Patients' accounts of living with and managing inflammatory bowel disease in rural Southern New Zealand: a qualitative study.

机构信息

Department of General Practice & Rural Health, Otago Medical School, University of Otago, Dunedin, New Zealand.
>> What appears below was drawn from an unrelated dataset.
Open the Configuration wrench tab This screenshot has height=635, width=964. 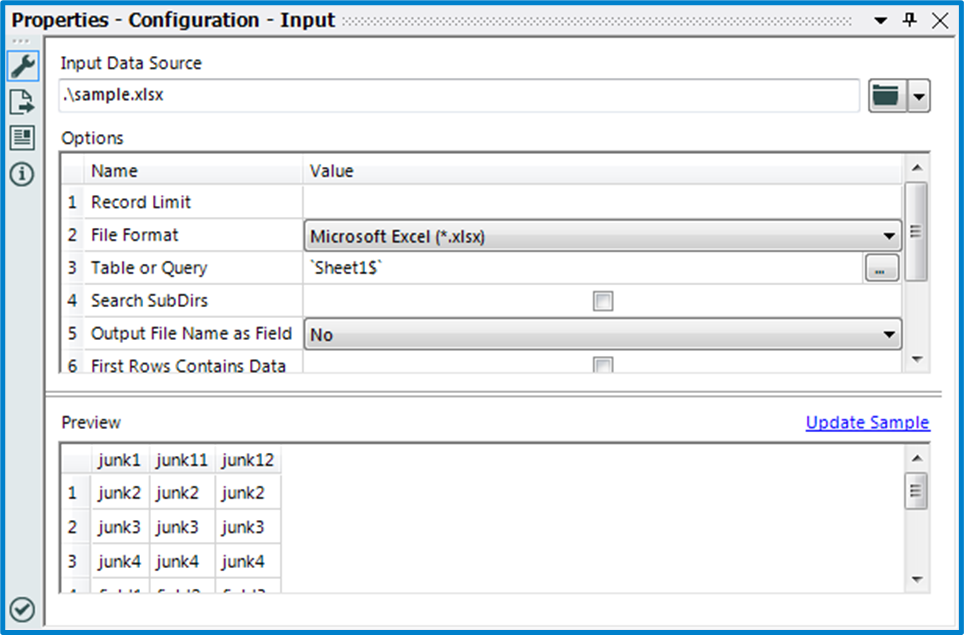click(x=22, y=67)
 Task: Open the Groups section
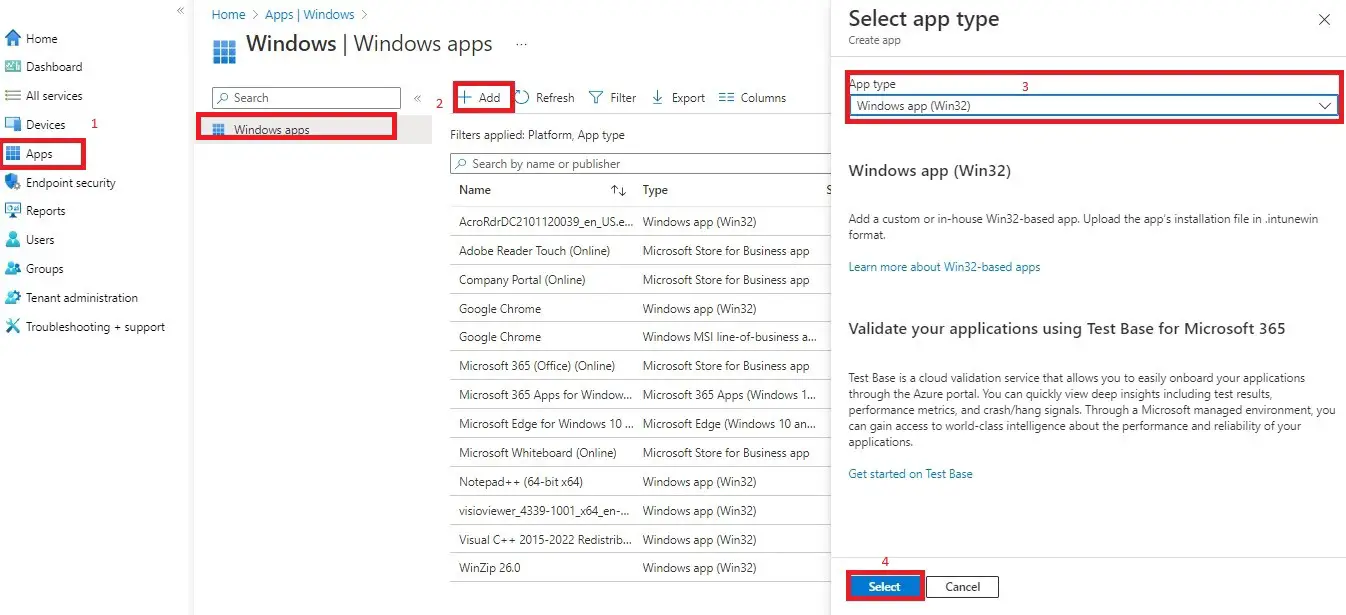click(43, 268)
Department of Preventive & Social Medicine, Otago Medical School, University of Otago, Dunedin, New Zealand.

出版信息

BMJ Open. 2020 Nov 12;10(11):e041789. doi: 10.1136/bmjopen-2020-041789.

Abstract

OBJECTIVE

To explore how adults living with inflammatory bowel disease (IBD) in rural New Zealand manage their condition and engage with healthcare providers.

DESIGN

Qualitative exploratory design with semi-structured interviews analysed thematically.

SETTING AND PARTICIPANTS

Interviews were conducted with 18 people living with IBD in the Otago region of the South Island.

RESULTS

Five important constructs were identified: (1) journey to confirming and accepting diagnosis; (2) importance of the relationship with the healthcare team; (3) support from others; (4) learning how to manage IBD and (5) care at a distance-experiences of rurality. Pathways to confirming diagnosis involved two contrasting journeys: a long and slow process where diagnosis remained unclear for a prolonged period, and a more acute process where diagnosis typically came as a shock. Central to the acceptance process was acknowledging the chronicity of the condition, which involved feelings of grief but also the fear of judgement and stigma. Building a strong relationship with the specialist was central to medical management, particularly in the initial stage following diagnosis. Support from others was critical, enabling participants to progress through acceptance of the disease and developing confidence in its everyday management. Participants shared different strategies on how to manage IBD, describing a 'trial and error' process of 'finding what is right' at different stages of the condition. Managing IBD rurally involved challenges of access to specialist care, with perceptions of delayed referrals and concerns about disparities in specialist access compared with urban counterparts. Rural living also had financial implications-cost of time and cost of mobilising resources for long travels to the urban centre for treatments.

CONCLUSIONS

Findings from this study provide a rich understanding of the complex health journeys of people living with IBD and the challenges of managing the condition rurally.

摘要

目的

探索新西兰农村地区成年炎症性肠病(IBD)患者如何管理病情并与医疗保健提供者互动。

设计

采用半结构式访谈的定性探索性设计,并进行主题分析。

地点和参与者

在南岛奥塔哥地区对 18 名患有 IBD 的患者进行了访谈。

结果

确定了五个重要的构建:(1)确认和接受诊断的历程;(2)与医疗团队关系的重要性;(3)来自他人的支持;(4)学习如何管理 IBD;(5)农村地区的护理体验。确认诊断的途径涉及两个截然不同的历程:一个是漫长而缓慢的过程,在这个过程中,诊断仍不清楚,持续时间较长;另一个是更急性的过程,通常是诊断为一个冲击。接受过程的核心是承认疾病的慢性,这涉及到悲伤的感觉,但也涉及到对判断和耻辱的恐惧。与专家建立强大的关系是医疗管理的核心,特别是在诊断后的初始阶段。来自他人的支持至关重要,使参与者能够通过接受疾病并在日常管理中建立信心来度过难关。参与者分享了管理 IBD 的不同策略,描述了在疾病的不同阶段“试错”的过程,“找到正确的方法”。农村地区管理 IBD 涉及到获得专科护理的挑战,有人认为转诊延迟,并担心与城市同行相比,专科护理的机会存在差异。农村生活也会带来经济方面的影响——为了前往城市中心接受治疗而花费时间和资源的成本。

结论

本研究的结果提供了对农村地区患有 IBD 的人复杂健康历程以及管理该疾病的挑战的深入了解。